- PROBLEM DESCRIPTION
Check every line of the entries below for the word "checkbox", and copy the ones that have it.
******************************
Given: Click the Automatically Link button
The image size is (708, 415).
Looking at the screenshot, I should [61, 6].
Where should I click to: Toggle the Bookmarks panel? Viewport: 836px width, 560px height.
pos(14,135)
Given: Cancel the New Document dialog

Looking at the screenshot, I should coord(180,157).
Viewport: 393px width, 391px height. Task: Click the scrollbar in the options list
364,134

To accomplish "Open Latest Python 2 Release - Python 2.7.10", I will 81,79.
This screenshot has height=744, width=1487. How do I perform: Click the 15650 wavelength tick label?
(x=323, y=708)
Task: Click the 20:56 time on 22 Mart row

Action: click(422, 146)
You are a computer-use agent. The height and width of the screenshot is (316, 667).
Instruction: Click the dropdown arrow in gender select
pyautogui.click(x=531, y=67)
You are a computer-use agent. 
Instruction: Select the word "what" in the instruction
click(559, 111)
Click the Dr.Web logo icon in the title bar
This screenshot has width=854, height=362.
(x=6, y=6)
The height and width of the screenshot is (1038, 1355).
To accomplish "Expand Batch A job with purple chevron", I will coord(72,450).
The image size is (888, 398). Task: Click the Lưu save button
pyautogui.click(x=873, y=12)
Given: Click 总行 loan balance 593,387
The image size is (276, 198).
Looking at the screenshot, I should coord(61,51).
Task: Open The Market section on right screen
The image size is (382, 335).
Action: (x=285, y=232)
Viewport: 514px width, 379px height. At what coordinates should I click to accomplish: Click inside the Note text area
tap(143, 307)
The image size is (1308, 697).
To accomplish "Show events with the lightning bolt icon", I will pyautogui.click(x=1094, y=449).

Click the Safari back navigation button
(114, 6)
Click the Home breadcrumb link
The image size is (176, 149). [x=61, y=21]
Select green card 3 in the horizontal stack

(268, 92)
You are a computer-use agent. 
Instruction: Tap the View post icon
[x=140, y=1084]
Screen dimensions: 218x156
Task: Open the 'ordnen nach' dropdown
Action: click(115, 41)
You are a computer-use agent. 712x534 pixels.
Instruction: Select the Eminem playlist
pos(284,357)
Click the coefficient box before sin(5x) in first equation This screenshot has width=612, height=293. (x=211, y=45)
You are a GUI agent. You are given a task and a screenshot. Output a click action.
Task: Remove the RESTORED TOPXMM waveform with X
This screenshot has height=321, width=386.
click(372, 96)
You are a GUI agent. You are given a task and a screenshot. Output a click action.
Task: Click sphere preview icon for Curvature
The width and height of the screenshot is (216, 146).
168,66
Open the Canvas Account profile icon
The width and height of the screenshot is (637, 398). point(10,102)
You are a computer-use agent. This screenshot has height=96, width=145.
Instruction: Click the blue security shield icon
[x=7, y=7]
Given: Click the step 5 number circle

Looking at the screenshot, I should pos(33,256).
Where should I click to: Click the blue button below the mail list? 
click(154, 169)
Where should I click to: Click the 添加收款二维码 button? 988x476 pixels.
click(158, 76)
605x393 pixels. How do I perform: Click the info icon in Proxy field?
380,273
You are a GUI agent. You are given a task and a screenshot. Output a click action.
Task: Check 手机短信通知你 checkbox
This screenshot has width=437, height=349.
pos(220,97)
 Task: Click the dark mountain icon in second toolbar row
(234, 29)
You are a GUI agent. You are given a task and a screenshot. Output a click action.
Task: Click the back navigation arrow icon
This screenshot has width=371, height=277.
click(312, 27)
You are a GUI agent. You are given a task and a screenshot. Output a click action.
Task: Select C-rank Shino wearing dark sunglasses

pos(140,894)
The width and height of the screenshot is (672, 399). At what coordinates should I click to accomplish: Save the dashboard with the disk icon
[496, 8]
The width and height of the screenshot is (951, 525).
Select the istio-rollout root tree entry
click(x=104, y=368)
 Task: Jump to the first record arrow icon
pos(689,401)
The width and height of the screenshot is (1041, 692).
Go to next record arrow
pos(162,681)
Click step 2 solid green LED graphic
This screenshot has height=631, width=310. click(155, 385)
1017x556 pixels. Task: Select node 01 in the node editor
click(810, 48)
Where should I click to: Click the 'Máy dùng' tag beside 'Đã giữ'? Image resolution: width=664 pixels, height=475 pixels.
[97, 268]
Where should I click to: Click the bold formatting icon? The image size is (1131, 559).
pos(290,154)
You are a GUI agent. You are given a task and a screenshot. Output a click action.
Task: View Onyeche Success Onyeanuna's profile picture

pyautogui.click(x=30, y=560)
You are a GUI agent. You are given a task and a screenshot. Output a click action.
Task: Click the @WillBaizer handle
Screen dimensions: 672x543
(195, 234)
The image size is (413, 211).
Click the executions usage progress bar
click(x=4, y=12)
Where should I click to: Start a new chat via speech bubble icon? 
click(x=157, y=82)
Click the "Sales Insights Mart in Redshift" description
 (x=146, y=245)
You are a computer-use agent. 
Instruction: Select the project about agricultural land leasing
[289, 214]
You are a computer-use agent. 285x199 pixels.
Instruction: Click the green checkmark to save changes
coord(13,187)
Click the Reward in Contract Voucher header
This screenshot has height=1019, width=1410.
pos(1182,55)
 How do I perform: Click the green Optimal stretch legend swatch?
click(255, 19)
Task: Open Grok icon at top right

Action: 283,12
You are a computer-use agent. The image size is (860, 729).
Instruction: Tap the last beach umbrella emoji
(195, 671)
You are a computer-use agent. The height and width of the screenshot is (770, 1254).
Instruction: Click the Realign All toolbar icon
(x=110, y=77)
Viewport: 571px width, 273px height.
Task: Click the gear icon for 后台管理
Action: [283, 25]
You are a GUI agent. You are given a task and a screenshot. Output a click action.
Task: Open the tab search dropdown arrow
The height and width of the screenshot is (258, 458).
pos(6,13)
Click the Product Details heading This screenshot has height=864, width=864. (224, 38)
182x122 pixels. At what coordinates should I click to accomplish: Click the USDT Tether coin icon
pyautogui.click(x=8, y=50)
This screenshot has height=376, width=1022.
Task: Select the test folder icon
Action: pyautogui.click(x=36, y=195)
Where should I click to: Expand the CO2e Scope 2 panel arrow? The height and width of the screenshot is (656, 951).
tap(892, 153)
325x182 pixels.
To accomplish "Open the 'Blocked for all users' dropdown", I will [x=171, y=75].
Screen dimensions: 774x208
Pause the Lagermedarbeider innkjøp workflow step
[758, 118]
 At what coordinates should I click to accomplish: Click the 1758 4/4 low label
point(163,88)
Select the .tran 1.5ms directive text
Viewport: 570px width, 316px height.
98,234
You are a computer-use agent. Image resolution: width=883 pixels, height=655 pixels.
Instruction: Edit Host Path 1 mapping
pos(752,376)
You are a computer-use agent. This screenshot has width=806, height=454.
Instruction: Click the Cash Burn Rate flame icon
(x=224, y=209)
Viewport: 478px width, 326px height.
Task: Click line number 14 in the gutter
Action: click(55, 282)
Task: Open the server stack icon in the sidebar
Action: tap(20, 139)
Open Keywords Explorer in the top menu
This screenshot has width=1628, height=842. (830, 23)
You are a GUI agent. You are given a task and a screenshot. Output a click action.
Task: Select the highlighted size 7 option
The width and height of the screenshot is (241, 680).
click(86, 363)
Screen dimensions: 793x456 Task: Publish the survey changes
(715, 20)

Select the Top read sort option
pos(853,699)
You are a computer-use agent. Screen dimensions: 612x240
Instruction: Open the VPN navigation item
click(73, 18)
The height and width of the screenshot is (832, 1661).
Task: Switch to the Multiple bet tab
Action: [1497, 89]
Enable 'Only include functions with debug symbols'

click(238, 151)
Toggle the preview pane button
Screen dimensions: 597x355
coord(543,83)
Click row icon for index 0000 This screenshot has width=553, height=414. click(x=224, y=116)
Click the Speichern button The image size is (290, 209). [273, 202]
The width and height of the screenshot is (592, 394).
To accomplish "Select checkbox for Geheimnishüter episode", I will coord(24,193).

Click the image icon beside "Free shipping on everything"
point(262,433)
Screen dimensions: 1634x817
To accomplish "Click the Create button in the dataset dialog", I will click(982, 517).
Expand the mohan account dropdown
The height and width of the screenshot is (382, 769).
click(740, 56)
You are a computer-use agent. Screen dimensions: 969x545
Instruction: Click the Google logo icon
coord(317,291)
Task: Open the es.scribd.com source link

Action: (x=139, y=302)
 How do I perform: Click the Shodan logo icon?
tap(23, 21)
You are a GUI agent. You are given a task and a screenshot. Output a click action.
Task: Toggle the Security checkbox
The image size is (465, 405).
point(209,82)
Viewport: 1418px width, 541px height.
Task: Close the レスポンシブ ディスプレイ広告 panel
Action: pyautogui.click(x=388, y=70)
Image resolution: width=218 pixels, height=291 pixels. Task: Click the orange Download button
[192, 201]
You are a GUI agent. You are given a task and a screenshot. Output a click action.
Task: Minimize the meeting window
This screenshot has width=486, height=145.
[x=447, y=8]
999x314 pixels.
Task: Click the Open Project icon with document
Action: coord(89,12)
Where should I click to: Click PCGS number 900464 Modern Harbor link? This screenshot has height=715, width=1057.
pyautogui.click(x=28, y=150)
******************************
- PROBLEM SOLUTION
Task: Check 手机短信通知你 checkbox
To accomplish "Select checkbox for Geheimnishüter episode", I will coord(24,193).
Task: Toggle the Security checkbox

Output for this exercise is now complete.